Marta Temido deu, cheia de entusiasmo, o seu apoio à possibilidade de António Costa se tornar Presidente do Conselho Europeu. Perante as hesitações de Sebastião Bugalho e a oposição de Cotrim Figueiredo, disse que a “Europa de Costa” seria muito boa para a União Europeia. Obviamente, nunca explicou o que é a “Europa de Costa”; nem podia, porque essa Europa não existe. Mas opôs a suposta “Europa de Costa” à “Europa de Meloni” e à “Europa do PPE.”
Apesar do esforço intenso que terá feito nas últimas semanas para aprender algumas coisas sobre a União Europeia, o conhecimento de Marta Temido é ainda bastante sofrível. Até aquele rapaz do Livre, apesar de paupérrimo, ainda consegue saber um pouco mais do que a antiga ministra e disse-lhe que o Parlamento Europeu nada tem a ver com a escolha de Costa. Sebastião Bugalho também lhe explicou que os deputados europeus não votam no Presidente do Conselho Europeu.
Mas quem vota para a presidência do Conselho Europeu são os líderes dos governos nacionais. E é aqui que Marta Temido e muitos dos seus camaradas socialistas devem aprender alguma coisa. Desde logo, o maior número de primeiro ministros da União Europeia é do PPE. Isto significa duas coisas. Uma, não está garantido que o Presidente do Conselho Europeu seja um socialista. Aliás, em 27 líderes, apenas 4 são socialistas (Alemanha, Dinamarca, Espanha e Malta). Por que razão 23 líderes de outras famílias políticas aceitam votar num socialista? Podem decidir que o próximo Presidente do Conselho Europeu é do maior grupo político no Conselho Europeu, o PPE.
Não basta o Presidente da Comissão Europeia ser do PPE para, automaticamente, o Presidente do Conselho Europeu ser socialista. Não há uma espécie de Tratado de Tordesilhas entre PPE e socialistas para dividirem as presidências entre si. Em 2009, o primeiro ano em que se escolheu um Presidente permanente do Conselho Europeu, a escolha foi em Von Rompuy, antigo PM belga e do PPE, apesar do Presidente da Comissão, Durão Barroso, ser igualmente do PPE. Cinco anos depois, em 2014, aconteceu o mesmo. Juncker foi eleito Presidente da Comissão e Tusk foi escolhido Presidente do Conselho, ambos do PPE. Em 2009 e em 2014, o argumento foi o mesmo: a maioria dos membros do Conselho Europeu é do PPE, por isso o Presidente também é. Pode acontecer o mesmo agora em 2024.

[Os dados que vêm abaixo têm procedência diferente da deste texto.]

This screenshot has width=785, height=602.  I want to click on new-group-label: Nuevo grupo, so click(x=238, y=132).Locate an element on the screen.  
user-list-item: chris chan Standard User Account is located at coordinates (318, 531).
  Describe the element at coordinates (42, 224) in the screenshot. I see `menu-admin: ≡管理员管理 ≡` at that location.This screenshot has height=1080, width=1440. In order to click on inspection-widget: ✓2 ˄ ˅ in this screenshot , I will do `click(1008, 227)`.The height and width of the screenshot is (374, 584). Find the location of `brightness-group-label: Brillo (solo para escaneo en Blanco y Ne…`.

Mas há um segundo significado. Para ser escolhido Presidente do Conselho Europeu, Costa terá que fazer campanha para conquistar os votos dos líderes do PPE, mas também de Orban e de Meloni, dos Conservadores europeus (formalmente, Orban não está em qualquer grupo desde que abandonou o PPE). Se não for de mais para a sua sensibilidade socialista, Marta Temido terá que perceber que Costa está a pedir aos PMs do PPE, a começar por Montenegro, mas também a Orban e a Meloni para votarem nele.
Costa vai rapidamente abandonar a “Europa de Costa” (imaginada por Marta Temido) para adoptar as “Europas” do PPE, de Orban e de Meloni. Nas capitais de governos do PPE, Costa vai concordar com o cepticismo em relação às políticas verdes. Nas reuniões com os líderes dos governos da família liberal, vai concordar com menos impostos. Em Roma, vai concordar com Meloni em relação à emigração. Em Budapeste, até é capaz de mostrar alguma compreensão em relação a Putin, e será céptico em relação à adesão da Ucrânia.
Costa não é de esquerda, nem é de direita, não é socialista, nem liberal, nem conservador, nem nacionalista. É um mestre da “realpolitik”. Por isso, alia-se a quem for necessário para chegar ao poder. É o mesmo, em Lisboa ou em Bruxelas. Há uma grande ironia no meio disto tudo. Em Portugal, Marta Temido e os socialistas vão fazer campanha contra o PPE (AD), contra o liberalismo, contra Meloni e contra Orban (Chega). Mas na Europa, Costa está a tentar conquistar os votos dos líderes das famílias políticas da AD, da IL e do Chega.